(Pixel coordinate grounding data)
▬▬▬

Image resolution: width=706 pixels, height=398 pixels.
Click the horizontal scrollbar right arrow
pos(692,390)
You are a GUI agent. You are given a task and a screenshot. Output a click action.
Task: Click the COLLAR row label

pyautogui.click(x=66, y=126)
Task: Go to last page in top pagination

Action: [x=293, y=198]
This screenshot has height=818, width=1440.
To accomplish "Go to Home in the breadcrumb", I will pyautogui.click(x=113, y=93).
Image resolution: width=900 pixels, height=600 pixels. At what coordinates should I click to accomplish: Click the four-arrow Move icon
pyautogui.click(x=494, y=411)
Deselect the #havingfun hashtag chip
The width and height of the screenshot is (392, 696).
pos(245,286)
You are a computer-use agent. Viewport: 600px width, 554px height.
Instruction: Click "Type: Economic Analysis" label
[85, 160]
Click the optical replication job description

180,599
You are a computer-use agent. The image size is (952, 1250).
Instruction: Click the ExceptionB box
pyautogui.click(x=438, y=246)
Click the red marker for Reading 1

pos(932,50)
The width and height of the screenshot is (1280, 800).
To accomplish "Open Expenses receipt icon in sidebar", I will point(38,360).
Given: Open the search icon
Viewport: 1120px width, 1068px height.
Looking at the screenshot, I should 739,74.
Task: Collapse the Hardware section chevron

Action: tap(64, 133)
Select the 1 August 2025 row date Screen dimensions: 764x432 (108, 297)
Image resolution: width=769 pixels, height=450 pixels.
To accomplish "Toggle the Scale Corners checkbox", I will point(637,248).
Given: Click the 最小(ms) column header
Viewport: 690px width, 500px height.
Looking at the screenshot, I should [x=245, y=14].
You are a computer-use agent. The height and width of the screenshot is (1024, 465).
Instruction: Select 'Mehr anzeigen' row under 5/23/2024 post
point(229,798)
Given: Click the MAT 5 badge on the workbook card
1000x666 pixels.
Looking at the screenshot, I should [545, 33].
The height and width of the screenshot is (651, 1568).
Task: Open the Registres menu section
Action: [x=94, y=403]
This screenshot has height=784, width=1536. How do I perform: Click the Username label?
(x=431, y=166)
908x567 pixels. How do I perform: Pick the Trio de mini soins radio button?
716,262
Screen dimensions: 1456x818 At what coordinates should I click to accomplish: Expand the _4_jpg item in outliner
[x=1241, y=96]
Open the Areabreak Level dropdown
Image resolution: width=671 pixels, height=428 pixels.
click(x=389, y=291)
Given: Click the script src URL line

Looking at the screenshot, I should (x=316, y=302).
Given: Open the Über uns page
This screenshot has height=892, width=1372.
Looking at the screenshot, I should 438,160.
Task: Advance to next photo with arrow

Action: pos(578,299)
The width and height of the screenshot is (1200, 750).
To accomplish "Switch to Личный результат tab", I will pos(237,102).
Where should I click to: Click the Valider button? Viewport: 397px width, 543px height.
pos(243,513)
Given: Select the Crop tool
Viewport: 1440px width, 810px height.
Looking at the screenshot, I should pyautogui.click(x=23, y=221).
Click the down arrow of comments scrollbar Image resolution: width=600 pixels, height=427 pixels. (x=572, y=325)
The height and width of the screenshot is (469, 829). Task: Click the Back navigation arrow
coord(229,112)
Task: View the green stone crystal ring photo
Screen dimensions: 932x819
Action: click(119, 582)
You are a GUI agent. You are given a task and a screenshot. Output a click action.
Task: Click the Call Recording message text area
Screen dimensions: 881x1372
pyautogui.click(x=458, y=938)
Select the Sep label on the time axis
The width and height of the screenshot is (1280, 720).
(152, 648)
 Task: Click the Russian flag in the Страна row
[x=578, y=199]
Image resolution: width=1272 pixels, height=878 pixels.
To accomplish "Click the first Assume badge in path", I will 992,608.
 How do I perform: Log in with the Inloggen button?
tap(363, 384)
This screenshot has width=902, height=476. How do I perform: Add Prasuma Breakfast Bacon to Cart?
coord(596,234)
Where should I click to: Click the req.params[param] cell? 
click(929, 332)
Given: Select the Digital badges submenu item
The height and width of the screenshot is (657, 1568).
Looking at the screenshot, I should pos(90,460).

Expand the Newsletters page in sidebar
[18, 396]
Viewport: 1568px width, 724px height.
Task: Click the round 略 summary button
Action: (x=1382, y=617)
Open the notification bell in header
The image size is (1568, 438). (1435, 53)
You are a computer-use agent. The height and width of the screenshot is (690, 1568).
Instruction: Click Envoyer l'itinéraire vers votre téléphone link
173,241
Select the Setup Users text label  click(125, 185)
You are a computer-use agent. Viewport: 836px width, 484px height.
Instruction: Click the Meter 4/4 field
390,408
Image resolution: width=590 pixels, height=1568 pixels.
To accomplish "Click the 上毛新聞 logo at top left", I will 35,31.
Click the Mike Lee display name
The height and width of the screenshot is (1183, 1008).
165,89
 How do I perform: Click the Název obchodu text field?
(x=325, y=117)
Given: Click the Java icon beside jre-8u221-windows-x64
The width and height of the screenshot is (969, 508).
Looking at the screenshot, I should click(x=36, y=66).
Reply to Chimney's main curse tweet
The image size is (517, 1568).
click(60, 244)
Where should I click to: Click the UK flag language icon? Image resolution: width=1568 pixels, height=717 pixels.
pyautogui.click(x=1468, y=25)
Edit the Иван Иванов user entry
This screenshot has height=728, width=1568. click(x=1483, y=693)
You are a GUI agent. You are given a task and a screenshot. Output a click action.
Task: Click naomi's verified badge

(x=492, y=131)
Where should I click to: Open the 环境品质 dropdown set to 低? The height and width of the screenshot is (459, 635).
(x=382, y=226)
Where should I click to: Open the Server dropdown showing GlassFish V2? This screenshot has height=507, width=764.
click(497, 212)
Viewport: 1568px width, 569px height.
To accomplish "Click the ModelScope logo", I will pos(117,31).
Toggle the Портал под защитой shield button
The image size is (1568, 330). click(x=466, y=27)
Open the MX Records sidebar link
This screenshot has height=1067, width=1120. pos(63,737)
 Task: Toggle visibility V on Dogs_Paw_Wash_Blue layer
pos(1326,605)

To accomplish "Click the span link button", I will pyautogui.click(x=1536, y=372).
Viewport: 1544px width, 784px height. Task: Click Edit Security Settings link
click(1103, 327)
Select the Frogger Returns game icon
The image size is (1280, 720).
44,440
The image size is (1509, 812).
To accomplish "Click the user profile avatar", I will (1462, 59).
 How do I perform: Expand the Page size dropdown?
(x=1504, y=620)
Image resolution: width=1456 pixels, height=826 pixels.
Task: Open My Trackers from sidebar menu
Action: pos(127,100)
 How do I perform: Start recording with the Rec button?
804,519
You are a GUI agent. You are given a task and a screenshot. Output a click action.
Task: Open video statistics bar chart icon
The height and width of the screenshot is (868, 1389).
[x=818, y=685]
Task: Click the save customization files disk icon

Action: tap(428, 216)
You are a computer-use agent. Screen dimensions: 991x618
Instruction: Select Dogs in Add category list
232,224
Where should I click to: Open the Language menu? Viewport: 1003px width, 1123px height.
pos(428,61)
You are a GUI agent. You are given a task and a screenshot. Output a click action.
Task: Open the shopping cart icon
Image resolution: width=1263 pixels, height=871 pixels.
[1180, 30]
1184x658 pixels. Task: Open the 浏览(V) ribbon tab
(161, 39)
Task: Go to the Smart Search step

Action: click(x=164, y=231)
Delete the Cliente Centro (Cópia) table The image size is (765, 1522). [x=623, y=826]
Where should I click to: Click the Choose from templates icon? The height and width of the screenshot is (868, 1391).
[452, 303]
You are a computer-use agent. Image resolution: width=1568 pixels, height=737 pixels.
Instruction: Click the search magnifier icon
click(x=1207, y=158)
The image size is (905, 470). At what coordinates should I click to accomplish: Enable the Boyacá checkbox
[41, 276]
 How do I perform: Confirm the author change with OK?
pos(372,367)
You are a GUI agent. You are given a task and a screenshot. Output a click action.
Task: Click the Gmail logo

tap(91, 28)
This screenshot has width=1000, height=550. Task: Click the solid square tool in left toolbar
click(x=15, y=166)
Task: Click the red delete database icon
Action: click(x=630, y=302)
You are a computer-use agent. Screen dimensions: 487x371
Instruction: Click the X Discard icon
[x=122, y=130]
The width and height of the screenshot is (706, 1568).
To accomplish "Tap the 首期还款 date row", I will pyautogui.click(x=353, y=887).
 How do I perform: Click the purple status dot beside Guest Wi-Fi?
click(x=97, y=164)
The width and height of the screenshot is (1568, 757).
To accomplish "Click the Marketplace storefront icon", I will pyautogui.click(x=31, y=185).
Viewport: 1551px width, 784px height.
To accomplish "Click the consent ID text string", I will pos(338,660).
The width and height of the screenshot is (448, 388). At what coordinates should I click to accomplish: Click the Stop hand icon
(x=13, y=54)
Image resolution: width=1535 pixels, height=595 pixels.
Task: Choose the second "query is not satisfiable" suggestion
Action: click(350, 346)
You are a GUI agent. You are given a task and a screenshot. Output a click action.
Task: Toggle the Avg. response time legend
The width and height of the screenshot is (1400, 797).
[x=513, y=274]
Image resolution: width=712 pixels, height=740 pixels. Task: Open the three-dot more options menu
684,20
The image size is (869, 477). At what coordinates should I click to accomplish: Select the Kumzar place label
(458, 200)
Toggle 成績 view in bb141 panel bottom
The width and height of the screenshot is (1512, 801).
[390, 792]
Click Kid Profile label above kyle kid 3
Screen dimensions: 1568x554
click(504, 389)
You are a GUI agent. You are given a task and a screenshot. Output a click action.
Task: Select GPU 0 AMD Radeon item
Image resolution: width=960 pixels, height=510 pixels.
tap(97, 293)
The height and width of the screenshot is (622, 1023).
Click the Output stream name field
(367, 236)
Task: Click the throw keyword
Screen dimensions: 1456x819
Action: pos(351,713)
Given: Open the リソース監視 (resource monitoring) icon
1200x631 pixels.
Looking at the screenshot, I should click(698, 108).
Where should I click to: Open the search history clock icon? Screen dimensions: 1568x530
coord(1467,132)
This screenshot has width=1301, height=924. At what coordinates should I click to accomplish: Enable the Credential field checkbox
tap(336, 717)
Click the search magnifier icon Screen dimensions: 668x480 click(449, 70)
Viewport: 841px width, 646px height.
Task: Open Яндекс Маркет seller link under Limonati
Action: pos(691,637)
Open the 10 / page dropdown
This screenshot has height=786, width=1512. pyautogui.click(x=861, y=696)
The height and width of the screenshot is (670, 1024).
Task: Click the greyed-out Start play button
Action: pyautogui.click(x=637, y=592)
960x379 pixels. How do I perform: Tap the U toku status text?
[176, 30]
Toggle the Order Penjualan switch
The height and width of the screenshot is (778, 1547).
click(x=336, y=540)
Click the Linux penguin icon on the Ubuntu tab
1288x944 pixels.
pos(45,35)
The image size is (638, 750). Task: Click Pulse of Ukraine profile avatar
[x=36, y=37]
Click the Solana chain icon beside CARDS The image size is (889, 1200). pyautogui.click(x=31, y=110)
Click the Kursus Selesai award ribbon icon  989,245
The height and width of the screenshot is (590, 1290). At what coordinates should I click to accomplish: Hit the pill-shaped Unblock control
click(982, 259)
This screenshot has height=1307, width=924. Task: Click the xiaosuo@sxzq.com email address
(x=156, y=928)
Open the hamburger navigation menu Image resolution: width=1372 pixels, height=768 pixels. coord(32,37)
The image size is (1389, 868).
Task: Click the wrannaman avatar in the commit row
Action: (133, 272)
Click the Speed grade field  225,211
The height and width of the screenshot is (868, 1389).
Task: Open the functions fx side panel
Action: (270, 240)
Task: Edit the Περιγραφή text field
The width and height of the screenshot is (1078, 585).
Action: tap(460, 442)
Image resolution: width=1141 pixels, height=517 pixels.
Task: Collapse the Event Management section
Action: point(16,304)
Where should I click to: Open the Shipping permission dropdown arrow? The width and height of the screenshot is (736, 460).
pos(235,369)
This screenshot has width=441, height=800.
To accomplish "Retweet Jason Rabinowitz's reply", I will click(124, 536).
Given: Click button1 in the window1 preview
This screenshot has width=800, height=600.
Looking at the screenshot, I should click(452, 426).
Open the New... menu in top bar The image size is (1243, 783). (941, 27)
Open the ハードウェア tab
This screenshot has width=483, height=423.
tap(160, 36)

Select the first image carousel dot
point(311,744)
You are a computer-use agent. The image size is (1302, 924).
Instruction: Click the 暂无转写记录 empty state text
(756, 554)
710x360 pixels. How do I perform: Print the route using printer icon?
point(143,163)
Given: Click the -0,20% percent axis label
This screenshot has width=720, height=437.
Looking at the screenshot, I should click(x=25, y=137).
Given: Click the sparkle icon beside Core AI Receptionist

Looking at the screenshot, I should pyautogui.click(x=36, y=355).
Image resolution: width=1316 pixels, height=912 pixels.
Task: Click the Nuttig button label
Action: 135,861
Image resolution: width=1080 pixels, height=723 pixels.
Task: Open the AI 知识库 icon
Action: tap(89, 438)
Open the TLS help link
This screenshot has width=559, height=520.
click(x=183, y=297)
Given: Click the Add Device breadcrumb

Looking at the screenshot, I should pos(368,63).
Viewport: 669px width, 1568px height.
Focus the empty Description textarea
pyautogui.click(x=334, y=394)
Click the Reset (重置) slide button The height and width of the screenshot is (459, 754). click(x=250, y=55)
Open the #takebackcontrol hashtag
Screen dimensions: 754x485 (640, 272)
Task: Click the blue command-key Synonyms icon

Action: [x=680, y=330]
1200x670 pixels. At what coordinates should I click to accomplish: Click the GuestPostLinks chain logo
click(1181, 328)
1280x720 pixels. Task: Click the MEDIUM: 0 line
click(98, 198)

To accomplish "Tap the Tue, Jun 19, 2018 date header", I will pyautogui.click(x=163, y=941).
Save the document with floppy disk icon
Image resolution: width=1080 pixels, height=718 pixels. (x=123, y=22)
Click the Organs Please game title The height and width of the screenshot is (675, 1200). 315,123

▬▬▬

Task brief: From the data above, reproduce word for word the lines running from the line with "960x379 pixels. How" to the line with "Task: Edit the Περιγραφή text field", ends included.

Exercise solution:
960x379 pixels. How do I perform: Tap the U toku status text?
[176, 30]
Toggle the Order Penjualan switch
The height and width of the screenshot is (778, 1547).
click(x=336, y=540)
Click the Linux penguin icon on the Ubuntu tab
1288x944 pixels.
pos(45,35)
The image size is (638, 750). Task: Click Pulse of Ukraine profile avatar
[x=36, y=37]
Click the Solana chain icon beside CARDS The image size is (889, 1200). pyautogui.click(x=31, y=110)
Click the Kursus Selesai award ribbon icon  989,245
The height and width of the screenshot is (590, 1290). At what coordinates should I click to accomplish: Hit the pill-shaped Unblock control
click(982, 259)
This screenshot has height=1307, width=924. Task: Click the xiaosuo@sxzq.com email address
(x=156, y=928)
Open the hamburger navigation menu Image resolution: width=1372 pixels, height=768 pixels. coord(32,37)
The image size is (1389, 868).
Task: Click the wrannaman avatar in the commit row
Action: (133, 272)
Click the Speed grade field  225,211
The height and width of the screenshot is (868, 1389).
Task: Open the functions fx side panel
Action: (270, 240)
Task: Edit the Περιγραφή text field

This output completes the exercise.